(Extracted records)
**********

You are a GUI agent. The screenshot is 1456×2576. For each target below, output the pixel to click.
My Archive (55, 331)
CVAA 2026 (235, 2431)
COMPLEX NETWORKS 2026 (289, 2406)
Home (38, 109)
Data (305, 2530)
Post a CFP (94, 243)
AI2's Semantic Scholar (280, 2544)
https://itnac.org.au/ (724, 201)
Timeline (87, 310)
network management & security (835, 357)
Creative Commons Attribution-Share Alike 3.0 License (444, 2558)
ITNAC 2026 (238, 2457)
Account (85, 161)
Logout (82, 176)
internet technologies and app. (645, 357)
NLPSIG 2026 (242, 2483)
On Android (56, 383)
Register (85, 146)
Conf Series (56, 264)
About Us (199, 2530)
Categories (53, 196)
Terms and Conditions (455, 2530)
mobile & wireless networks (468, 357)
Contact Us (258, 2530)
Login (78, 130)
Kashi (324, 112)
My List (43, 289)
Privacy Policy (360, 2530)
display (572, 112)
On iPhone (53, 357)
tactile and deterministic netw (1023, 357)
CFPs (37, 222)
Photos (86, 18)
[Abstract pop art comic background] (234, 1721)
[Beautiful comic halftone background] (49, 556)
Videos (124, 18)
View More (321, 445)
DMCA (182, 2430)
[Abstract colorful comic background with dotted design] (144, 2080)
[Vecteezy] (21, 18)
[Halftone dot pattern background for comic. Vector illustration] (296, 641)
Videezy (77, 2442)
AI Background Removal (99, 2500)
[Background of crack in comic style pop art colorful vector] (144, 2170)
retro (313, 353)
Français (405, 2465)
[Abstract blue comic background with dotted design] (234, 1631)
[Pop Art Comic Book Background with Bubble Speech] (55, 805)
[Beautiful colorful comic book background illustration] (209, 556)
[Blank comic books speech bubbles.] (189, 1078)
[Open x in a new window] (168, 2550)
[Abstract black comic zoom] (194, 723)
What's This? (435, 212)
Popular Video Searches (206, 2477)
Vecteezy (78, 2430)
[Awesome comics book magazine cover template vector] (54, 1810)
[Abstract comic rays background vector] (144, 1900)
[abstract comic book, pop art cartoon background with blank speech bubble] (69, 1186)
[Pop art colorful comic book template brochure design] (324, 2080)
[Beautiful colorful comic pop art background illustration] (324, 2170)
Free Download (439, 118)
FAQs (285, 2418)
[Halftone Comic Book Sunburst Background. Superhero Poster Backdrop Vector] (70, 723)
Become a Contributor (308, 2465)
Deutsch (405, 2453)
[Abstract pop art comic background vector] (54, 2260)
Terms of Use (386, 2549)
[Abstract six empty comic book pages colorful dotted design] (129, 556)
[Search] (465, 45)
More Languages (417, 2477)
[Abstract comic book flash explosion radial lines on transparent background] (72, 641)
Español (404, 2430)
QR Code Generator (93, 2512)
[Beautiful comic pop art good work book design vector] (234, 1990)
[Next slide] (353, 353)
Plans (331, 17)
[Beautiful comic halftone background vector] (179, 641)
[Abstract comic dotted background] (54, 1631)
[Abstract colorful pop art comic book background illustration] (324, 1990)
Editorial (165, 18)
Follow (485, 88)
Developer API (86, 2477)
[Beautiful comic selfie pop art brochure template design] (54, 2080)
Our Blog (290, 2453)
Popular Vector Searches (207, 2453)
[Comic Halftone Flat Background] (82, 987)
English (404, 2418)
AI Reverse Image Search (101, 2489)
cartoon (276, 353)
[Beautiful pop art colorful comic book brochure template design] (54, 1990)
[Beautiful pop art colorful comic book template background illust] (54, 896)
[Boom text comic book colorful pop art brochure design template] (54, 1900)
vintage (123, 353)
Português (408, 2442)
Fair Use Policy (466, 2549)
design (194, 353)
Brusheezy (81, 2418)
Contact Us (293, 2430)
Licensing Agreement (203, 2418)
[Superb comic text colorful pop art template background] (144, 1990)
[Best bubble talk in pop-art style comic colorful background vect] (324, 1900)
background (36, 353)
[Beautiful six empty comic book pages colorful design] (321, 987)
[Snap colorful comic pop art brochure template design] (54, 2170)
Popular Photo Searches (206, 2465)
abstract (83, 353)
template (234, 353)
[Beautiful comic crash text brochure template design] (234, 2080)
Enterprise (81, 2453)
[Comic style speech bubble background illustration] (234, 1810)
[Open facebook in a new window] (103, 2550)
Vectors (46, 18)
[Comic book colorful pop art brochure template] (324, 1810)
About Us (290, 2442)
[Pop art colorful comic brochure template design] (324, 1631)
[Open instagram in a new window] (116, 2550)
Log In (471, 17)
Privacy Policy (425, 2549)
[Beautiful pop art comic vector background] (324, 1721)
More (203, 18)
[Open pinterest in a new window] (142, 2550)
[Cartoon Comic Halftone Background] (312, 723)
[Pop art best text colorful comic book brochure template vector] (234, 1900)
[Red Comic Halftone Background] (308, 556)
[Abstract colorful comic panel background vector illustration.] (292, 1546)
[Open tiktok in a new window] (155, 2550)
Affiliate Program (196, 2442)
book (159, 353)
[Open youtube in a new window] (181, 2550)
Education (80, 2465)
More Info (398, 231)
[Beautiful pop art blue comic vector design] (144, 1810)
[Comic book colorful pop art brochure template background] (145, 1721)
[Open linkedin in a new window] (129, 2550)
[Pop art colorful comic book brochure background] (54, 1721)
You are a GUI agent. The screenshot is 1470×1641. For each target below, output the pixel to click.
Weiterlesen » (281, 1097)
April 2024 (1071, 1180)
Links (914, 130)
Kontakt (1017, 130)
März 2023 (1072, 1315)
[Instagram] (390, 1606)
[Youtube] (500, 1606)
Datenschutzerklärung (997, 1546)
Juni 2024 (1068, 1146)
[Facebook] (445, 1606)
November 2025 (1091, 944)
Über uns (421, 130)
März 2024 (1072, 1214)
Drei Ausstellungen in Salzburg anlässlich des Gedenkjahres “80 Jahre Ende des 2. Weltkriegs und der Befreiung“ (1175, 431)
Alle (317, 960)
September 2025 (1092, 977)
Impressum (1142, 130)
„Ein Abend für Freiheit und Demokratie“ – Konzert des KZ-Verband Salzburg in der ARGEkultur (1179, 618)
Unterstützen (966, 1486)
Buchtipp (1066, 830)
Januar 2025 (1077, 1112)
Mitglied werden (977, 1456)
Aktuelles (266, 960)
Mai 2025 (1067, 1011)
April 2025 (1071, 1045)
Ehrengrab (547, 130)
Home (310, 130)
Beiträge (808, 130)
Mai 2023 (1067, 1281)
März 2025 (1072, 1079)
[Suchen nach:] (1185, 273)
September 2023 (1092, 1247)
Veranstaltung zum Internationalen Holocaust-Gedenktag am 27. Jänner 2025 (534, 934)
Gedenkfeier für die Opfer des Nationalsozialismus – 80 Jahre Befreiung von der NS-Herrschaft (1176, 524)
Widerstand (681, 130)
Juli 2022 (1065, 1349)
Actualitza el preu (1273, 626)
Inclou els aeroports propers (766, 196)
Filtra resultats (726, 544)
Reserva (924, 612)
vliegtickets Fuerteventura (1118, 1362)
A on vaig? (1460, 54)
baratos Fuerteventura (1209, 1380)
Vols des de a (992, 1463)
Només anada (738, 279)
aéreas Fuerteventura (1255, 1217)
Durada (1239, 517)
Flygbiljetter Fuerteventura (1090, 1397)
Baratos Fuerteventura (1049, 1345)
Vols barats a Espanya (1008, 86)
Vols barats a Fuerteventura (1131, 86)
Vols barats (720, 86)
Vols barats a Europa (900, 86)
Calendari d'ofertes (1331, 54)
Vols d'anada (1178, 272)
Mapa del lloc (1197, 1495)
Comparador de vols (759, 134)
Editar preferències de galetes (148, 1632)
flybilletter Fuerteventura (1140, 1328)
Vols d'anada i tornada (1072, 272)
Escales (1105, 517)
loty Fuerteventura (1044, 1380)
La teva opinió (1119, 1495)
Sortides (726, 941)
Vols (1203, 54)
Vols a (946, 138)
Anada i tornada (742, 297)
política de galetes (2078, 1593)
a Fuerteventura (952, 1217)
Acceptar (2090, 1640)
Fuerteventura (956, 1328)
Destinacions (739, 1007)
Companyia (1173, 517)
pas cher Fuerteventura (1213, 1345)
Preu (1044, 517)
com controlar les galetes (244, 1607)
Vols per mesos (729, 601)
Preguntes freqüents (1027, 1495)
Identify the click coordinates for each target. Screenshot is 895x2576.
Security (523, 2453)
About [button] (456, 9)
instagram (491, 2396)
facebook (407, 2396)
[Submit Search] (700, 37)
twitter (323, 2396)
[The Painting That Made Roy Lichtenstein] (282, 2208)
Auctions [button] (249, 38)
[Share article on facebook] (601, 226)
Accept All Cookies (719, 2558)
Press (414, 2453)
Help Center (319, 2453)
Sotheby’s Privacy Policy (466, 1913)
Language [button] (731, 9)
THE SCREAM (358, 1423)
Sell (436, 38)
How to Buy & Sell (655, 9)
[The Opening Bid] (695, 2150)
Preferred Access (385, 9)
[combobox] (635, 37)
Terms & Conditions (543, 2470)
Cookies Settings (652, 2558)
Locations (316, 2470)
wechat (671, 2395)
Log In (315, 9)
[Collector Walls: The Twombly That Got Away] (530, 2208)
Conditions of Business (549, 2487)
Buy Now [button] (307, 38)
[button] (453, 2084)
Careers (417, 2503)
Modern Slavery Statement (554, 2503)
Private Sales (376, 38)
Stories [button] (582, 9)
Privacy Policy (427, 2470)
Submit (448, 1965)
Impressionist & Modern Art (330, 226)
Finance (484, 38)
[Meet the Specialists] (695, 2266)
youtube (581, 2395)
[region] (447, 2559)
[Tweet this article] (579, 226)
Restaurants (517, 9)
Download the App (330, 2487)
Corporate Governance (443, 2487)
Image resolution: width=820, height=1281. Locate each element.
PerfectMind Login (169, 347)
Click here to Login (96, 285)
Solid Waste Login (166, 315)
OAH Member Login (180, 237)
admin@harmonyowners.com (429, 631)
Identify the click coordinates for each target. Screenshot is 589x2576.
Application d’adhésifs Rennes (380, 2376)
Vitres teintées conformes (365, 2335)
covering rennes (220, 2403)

**********

■ **Task item**
Tell how many lines in the data hold the string "illustration". Only the number is wanted.

■ **Task result**
6